Fla. High School Athletic Association Re-Examining PED Policies
In the wake of Major League Baseball's latest performance-enhancing-drug scandal, the executive director of the Florida High School Athletic Association has called on the organization's Sports Medicine Advisory Committee to review its existing policies regarding PED use.
According to a recent Miami Herald report, high school athletes in Florida were among the clients of Biogenesis, the clinic at the center of MLB's latest PED scandal. Porter Fischer, a former Biogenesis employee, told ESPN's Outside the Lines that 16- and 17-year-old boys were given "sports-performance packages, which would include HGH [human-growth hormone], testosterone."
According to documents obtained by Outside the Lines, the names of 10 Miami-area high school baseball players were listed as clients of Biogenesis, with dollar amounts next to their names.
"You're talking about high school kids getting this stuff from this clinic," said Raymond Rafool, Fischer's lawyer, to the Herald. "For kids who haven't even given their bodies the opportunity to grow to be doing this was really disturbing to him."
Fischer isn't the only one disturbed by these alleged happenings. Roger Dearing, the executive director of the FHSAA, asked his association's sports-medicine committee on Tuesday to conduct a full re-examination of issues related to PEDs, including existing policies regarding the testing of student-athletes for banned substances and the implications of heightened policies against PEDs.
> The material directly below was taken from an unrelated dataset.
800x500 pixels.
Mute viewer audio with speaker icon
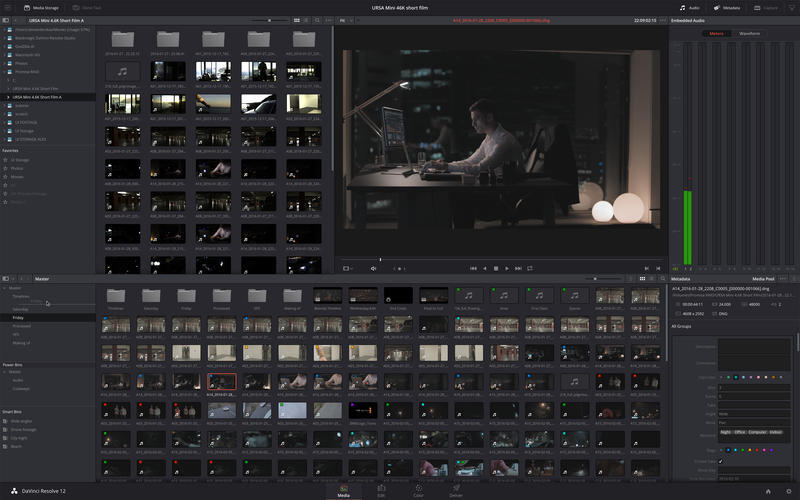point(373,268)
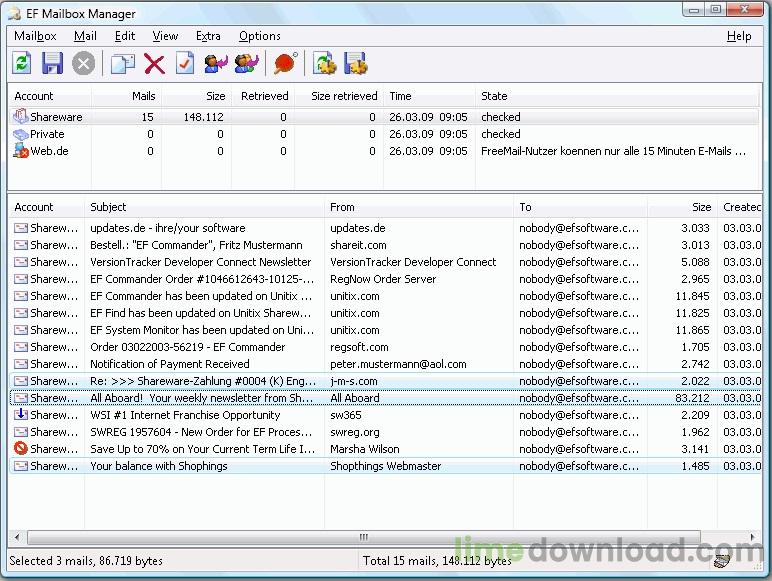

"The FHSAA's overriding priority is the safety, well-being, and constructive development of young student-athletes, whose bodies and character are still forming," Dearing said in a statement. "Performance-enhancing drugs undermine every aspect of this goal, and so it is imperative that our student-athletes adhere to a zero-tolerance policy toward these inherently unfair and dangerous substances."
The state of Florida ended its $100,000 student-athlete steroid-testing program in 2008, according to the Miami Herald, after finding only one positive test in 600. Comprehensive drug tests typically cost more than $100 each, the Palm Beach Post reports, making a steroid-testing initiative prohibitive for many districts or statewide athletic associations.
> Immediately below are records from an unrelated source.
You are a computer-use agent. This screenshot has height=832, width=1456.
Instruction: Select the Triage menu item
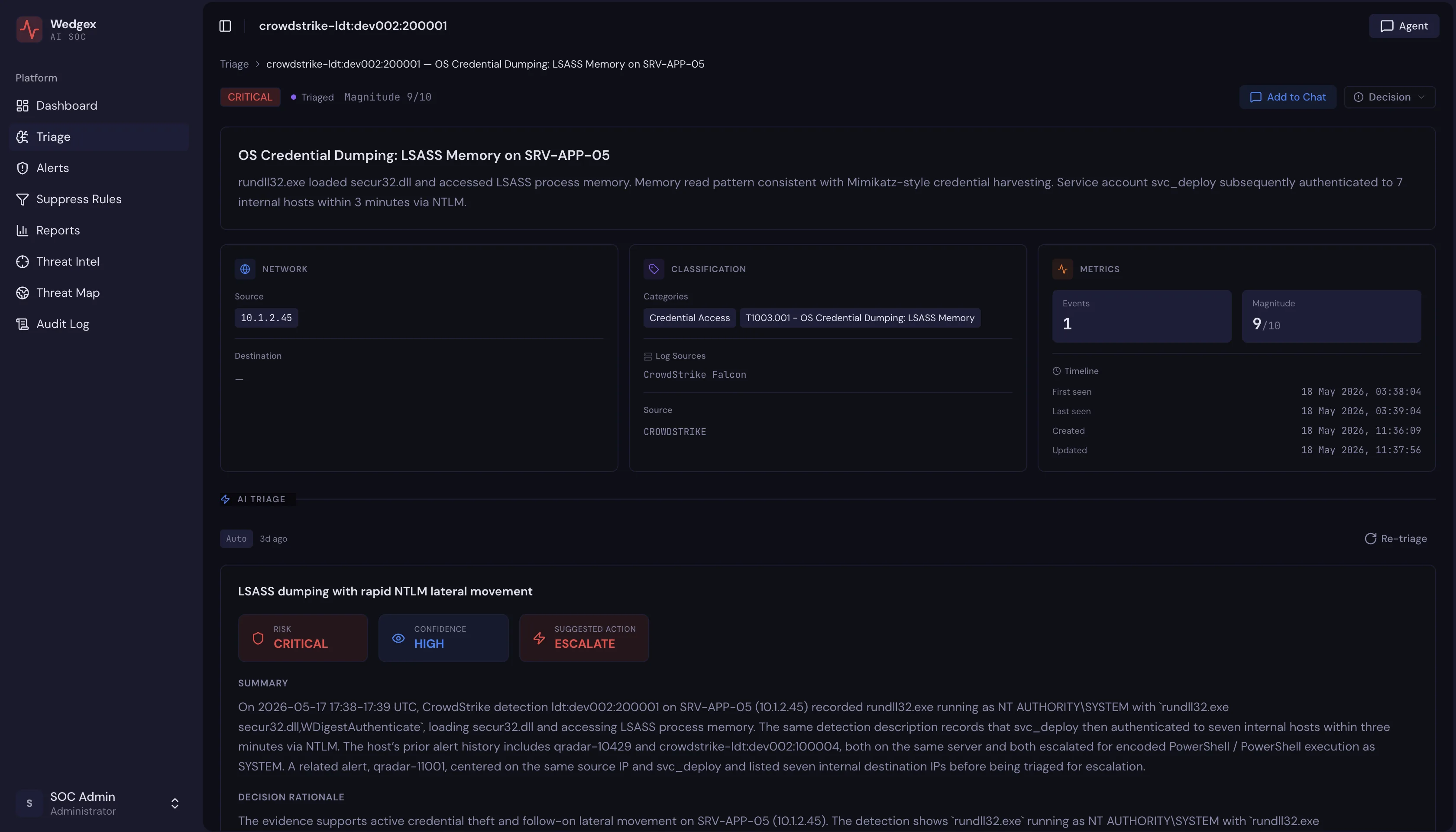coord(98,136)
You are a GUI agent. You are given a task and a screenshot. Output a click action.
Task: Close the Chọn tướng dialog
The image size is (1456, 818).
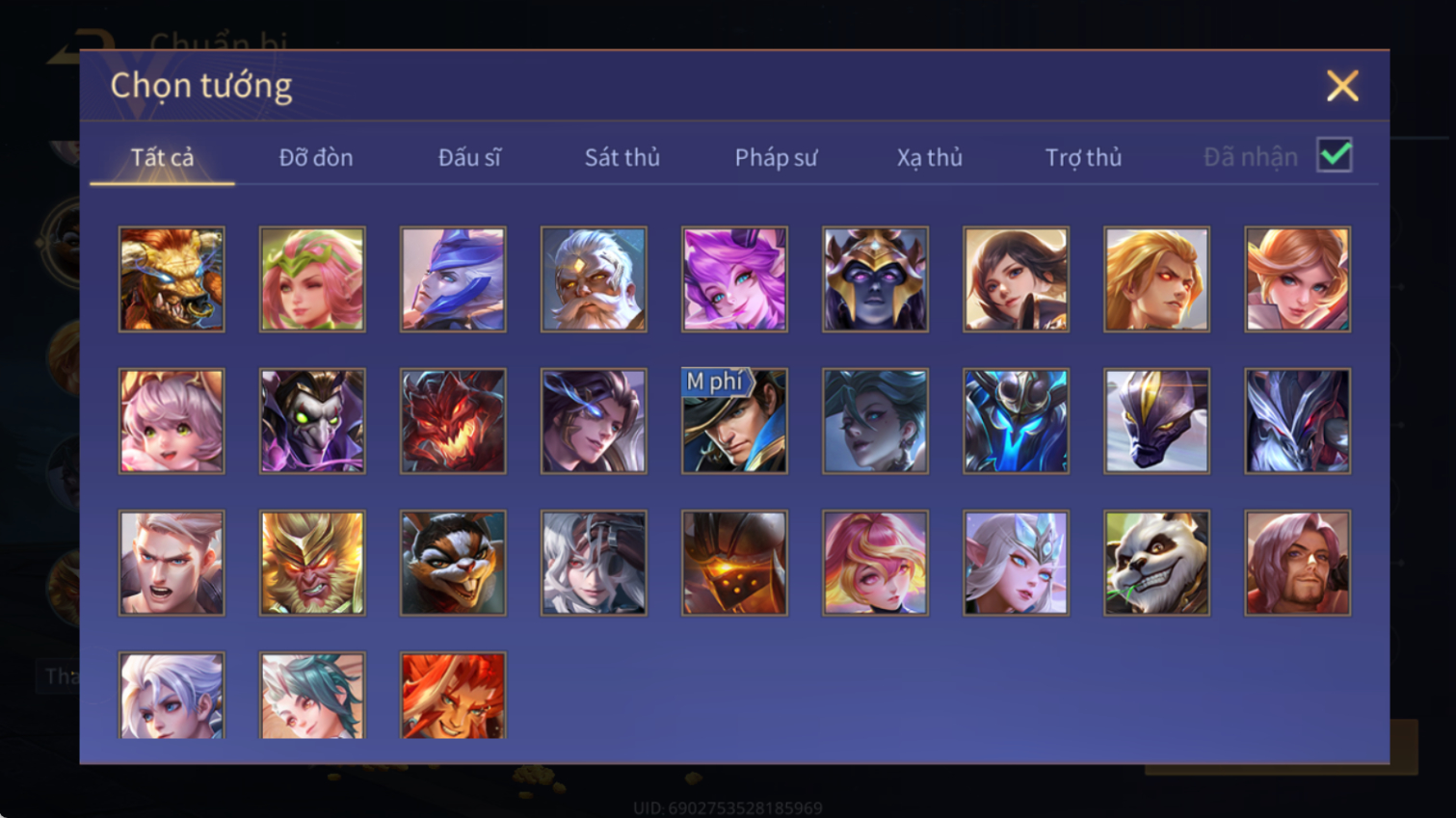click(1342, 86)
During a Tuesday conference call, Dearing told reporters that the FHSAA will not fund PED tests, nor does he expect funding to come from the state legislature, according to the Orlando Sentinel. Dearing said during the call that he hopes corporations and communities will help sponsor programs locally.
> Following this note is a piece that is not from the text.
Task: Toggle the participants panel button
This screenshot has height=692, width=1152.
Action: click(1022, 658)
The association's sports-medicine committee is scheduled to meet Aug. 27, the Sentinel reports.
Two survey findings released last month by the Digital Citizens Alliance found that more than three-fourths of young males feel that PED use in professional sports puts pressure on youth athletes to use those same substances.
Fewer than one in five adults, however, believes steroid use to be a major problem among high school athletes, according to a survey released earlier this year by the National Baseball Hall of Fame.